Timmermans mówił: „Pomimo naszych starań dotąd nie udało się znaleźć rozwiązań kryzysu wokół Trybunału Konstytucyjnego w Polsce”. A tydzień temu Szydło (oficjalnie, jest to na Twitterze PiS): „Rząd PiS zaproponował takie rozwiązania sporu o TK, które byłyby zgodne z naszym prawem”).
To przypomnę Szydło, że do tej pory jej rząd za sprawą Kaczyńskiego uprawia bezprawie. Wiedzy nie ma ona za wiele, sypie się w języku, a to świaczy, jak marna jest jej profesjonalność. Premier bez kompetencji.
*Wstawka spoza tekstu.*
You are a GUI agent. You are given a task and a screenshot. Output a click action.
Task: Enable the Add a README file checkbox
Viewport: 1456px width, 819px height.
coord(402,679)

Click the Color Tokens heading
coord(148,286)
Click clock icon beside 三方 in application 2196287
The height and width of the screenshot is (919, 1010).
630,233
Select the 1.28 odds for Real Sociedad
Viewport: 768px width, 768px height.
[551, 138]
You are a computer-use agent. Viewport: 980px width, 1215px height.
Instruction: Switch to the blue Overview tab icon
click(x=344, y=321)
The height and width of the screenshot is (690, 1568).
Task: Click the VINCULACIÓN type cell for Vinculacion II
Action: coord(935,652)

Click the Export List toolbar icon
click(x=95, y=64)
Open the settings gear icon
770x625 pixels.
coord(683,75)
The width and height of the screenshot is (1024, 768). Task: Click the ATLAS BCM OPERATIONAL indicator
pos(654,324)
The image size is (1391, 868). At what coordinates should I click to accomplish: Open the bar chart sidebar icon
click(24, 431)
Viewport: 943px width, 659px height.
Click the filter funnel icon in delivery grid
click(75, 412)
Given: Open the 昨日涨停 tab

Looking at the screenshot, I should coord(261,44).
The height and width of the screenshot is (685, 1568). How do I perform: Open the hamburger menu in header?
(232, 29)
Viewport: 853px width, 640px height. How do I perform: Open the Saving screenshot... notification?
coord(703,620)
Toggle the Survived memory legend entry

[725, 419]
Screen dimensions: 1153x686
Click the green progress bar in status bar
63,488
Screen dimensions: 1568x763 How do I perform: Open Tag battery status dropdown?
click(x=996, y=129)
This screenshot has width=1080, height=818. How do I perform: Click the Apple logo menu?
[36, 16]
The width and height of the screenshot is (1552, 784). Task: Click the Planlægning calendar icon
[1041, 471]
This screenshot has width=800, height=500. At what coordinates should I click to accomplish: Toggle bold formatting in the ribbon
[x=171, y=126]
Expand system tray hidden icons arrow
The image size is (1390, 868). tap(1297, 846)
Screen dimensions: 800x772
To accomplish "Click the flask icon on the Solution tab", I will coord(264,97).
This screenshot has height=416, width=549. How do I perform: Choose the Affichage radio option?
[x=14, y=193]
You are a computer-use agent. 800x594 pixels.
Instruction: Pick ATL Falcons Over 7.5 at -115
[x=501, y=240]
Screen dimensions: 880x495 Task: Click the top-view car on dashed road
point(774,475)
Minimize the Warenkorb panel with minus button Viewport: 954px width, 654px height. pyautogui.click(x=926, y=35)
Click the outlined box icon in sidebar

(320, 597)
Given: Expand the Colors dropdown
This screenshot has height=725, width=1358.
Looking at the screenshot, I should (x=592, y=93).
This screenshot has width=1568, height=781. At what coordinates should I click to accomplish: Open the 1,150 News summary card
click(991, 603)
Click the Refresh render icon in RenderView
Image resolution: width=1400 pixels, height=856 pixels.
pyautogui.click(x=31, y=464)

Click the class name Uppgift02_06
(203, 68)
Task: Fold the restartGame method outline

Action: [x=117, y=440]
Polska utraciła twarz, bo Kaczyński, jak komuchy na Kremlu po 1944 roku znalazł wykonawców swego bezprawia. Telenowela z Komisją Europejską potrwa do pierwszego kryzysu Unii Europejskiej, po czym zostaniemy wykopani z europejskiego projektu cywilizacyjnego i znajdziemy się na orbicie Kremla.
Ciągle podkreślam, Kaczyński jest kiepski intelektualnie, a wiedzę polityczną ma marną. To taki Bierut, który po 26 lat od uzyskania suwerenności psim swędem (populistycznym) zagarnął władzę i niszczy kraj.